Czapka z pawim piórem nikomu by z głowy nie spadła, gdyby dyrektor Jan Klata pracował przez kolejną kadencję, ale ni cholery nie mieścił się w logice dobrej zmiany. Przegrał ministerialny konkurs, a proces wstawania z kolan w Starym ma rozpocząć 1 września krytyk Marek Mikos, który im więcej mówi, tym mniej wiadomo, jakie ma plany.
Wysoki poziom artystyczny miał rzekomo gwarantować Michał Gieleta, reżyser z doświadczeniem na angielskich scenach, do którego zaliczało się parzenie kawy Tomowi Stoppardowi, jednak panowie zdążyli już się pokłócić i cały projekt trafił szlag jeszcze przed premierą. Amatorszczyzna.
Ogólnie rzecz biorąc, Kraków - lub też, jak kto woli, Krakówek - Klatę pożegnał bez większych emocji i żalu, jeśli nie liczyć protestów społeczności, która za jego kadencji wyrosła wokół Starego (bo to również była siła tego teatru - przyciągał młodą widownię). Z przyczyn dwojakich: po pierwsze, większość uważa, że o kulturę kopii kruszyć nie warto, po wtóre - dla niektórych czas zatrzymał się w epoce dyrektorów Gawlika i Huebnera, i z tych niezaspokajalnych tęsknot rodziła się niechęć do wizji Klaty. W sumie to rozumiem i rozgrzeszam - jak śpiewał artysta „już nigdy papieros nie będzie tak smaczny, a wódka taka zimna i pożywna”. Co nie zmienia faktu, że próba cofnięcia czasu może oznaczać robienie, bez urazy, teatru seniora, na dodatek na narodową nutę.

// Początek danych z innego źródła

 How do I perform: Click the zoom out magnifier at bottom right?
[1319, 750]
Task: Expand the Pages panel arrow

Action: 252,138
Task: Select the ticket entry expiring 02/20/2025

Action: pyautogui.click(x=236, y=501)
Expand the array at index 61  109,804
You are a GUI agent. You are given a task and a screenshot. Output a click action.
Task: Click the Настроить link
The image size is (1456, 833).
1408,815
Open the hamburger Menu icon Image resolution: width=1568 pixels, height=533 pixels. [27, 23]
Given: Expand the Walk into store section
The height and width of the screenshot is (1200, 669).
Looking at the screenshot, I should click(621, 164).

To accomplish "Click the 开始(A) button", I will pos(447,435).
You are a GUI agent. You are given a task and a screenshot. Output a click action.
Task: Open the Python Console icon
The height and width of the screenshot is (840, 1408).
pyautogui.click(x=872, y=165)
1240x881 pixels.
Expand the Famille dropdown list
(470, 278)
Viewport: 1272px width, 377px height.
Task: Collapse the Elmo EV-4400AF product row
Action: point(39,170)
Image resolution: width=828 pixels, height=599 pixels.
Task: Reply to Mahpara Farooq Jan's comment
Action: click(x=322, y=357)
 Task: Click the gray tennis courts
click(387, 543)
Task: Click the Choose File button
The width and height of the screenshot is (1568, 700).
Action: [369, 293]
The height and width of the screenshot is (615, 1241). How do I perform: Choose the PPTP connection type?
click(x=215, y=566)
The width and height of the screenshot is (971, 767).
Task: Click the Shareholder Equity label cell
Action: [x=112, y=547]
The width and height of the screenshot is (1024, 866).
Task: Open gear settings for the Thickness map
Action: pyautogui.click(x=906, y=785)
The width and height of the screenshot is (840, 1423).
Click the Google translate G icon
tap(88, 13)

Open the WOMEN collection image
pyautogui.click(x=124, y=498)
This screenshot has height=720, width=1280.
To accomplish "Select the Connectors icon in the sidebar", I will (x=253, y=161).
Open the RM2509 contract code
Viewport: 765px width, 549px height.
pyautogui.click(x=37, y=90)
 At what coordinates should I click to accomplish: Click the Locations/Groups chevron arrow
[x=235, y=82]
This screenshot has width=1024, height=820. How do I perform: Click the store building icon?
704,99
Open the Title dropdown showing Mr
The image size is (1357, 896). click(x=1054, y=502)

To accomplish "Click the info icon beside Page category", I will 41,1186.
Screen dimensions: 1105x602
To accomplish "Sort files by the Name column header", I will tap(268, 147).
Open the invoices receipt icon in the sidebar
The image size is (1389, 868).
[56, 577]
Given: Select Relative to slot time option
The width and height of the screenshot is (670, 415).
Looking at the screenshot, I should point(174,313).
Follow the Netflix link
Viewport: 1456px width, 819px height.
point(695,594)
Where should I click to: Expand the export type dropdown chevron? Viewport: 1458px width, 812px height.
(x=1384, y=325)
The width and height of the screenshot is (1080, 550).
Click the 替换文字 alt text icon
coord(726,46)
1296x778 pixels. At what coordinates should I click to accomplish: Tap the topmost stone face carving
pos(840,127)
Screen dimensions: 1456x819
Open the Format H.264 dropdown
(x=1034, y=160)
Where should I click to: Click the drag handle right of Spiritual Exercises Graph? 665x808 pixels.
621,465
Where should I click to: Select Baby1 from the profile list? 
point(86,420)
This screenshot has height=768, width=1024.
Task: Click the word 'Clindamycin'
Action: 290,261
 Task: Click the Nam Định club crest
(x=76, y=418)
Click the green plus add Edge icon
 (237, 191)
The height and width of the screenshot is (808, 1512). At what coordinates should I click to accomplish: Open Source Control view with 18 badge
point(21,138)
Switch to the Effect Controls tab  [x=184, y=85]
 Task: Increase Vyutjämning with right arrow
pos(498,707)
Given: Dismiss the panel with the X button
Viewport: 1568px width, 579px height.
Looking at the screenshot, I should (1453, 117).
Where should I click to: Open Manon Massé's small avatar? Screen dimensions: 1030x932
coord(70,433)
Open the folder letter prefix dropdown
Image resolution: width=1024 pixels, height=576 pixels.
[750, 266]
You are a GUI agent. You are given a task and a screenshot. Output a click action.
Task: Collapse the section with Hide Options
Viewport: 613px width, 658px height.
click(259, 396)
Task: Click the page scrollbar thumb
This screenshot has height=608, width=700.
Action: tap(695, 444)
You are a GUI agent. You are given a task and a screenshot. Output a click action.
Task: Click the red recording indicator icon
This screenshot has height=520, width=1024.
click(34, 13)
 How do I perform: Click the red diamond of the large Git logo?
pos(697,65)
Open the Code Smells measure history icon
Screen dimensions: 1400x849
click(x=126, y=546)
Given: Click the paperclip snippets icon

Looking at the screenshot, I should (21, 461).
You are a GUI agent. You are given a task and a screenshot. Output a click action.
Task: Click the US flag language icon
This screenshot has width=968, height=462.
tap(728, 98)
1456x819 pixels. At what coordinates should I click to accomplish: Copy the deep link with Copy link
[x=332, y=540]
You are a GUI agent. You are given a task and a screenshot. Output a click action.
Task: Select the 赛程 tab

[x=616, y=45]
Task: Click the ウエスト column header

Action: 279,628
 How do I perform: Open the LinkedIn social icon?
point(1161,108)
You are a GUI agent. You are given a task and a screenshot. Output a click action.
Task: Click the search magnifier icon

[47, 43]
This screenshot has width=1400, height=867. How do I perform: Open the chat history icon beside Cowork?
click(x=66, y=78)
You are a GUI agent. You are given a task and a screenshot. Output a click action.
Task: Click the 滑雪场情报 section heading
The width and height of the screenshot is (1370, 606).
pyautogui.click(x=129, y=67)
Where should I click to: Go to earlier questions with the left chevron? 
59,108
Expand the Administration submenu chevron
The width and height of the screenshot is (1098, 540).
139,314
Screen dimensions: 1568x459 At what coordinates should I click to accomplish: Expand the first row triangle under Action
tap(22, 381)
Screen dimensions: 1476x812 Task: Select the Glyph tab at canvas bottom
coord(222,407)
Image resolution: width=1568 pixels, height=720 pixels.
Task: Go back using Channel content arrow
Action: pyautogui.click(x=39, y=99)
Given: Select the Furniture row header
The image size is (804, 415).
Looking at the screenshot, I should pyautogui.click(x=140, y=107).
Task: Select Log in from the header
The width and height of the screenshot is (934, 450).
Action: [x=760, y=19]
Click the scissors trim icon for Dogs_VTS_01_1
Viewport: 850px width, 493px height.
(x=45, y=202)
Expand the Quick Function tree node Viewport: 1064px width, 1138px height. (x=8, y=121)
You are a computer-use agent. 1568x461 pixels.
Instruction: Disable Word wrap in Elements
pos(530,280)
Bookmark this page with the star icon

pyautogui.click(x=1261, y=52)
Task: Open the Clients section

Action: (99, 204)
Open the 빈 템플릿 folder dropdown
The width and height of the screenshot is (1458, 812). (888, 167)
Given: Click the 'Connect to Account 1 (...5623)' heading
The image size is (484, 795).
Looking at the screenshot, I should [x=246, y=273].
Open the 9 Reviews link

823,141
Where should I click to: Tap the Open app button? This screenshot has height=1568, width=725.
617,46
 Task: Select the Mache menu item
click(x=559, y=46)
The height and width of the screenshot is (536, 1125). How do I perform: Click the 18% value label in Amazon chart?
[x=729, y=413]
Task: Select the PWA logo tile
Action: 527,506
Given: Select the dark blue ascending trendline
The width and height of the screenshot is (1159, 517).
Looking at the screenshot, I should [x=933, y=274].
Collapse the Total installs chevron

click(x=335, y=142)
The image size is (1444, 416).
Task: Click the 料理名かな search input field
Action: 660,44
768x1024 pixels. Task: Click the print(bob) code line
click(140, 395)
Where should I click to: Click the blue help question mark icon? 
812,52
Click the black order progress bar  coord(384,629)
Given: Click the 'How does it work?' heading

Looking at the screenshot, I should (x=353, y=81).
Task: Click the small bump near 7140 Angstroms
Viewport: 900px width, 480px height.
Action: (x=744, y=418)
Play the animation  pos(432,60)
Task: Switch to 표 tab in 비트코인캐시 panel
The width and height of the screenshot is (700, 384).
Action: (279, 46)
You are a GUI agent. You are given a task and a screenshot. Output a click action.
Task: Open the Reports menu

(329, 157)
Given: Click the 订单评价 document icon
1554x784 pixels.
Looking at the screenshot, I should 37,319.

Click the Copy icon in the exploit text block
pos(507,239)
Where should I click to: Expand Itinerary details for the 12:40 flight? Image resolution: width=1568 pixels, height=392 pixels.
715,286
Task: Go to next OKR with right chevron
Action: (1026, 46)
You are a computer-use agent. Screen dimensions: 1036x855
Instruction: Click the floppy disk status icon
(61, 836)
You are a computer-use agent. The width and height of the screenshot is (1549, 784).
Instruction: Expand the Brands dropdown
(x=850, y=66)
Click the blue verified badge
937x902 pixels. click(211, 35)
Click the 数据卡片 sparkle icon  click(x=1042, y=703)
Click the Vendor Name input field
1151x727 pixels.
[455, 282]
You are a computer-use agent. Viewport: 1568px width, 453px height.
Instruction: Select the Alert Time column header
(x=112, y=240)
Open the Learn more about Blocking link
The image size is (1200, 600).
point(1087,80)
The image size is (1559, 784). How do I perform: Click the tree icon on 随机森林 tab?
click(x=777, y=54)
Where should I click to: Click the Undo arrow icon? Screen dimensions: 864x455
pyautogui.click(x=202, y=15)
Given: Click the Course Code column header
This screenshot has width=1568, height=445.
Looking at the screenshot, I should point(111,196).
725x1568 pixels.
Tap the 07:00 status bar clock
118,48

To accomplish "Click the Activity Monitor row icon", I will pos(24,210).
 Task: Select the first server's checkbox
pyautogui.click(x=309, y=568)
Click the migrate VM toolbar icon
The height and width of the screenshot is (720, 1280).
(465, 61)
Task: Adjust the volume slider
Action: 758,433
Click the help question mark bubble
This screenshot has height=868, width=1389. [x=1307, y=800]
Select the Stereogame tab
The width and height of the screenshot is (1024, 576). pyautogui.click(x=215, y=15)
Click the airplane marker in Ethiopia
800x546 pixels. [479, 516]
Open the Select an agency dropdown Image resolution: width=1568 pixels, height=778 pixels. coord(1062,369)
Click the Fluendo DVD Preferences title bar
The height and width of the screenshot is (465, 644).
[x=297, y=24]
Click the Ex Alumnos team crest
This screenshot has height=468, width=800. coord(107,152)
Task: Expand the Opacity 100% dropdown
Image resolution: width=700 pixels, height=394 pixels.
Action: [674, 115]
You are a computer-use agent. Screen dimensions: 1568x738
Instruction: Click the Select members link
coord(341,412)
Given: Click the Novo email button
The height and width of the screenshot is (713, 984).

Teraz w powietrzu wisi konflikt starych - przepraszam, tych w średnim wieku - gwiazd z nowym dyrektorem, młode już się ewakuują. Bartosz Bielenia i Jaśmina Polak woltę robią symboliczną, zamieniając od stycznia Stary na Nowy (w Warszawie). Jeszcze do końca roku trwać będzie wyprzedaż spektakli poprzedniej dyrekcji, niektóre zwalają z nóg („Wesele”!). Ostatnia szansa. Przy tych zmianach w zespole spadnie z afisza rewelacyjny „Kopciuszek”, a to świetny przykład jakości teatru Klaty. Lektura obowiązkowa, powinna trafić do kanonu wycieczek szkolnych. Przeczuwam jednak, że to nie byłoby zbieżne z oczekiwaniami małopolskiej kurator oświaty Barbary Nowak, która głodna mołojeckiej sławy właśnie postuluje, by medalem KEN uhonorować kibiców Legii za patriotyczną oprawę. Rzeczywistość zaczyna być bardziej kabaretowa niż „Ucho prezesa”, zaczynamy wręcz niebezpiecznie zbliżać się do trąbki Eustachiusza tegoż. Ucho środkowe w każdym razie już dawno minęliśmy.
Wobec Starego mam dziś więc bardzo skromne oczekiwania: żeby tylko nie przekroczył granic śmieszności.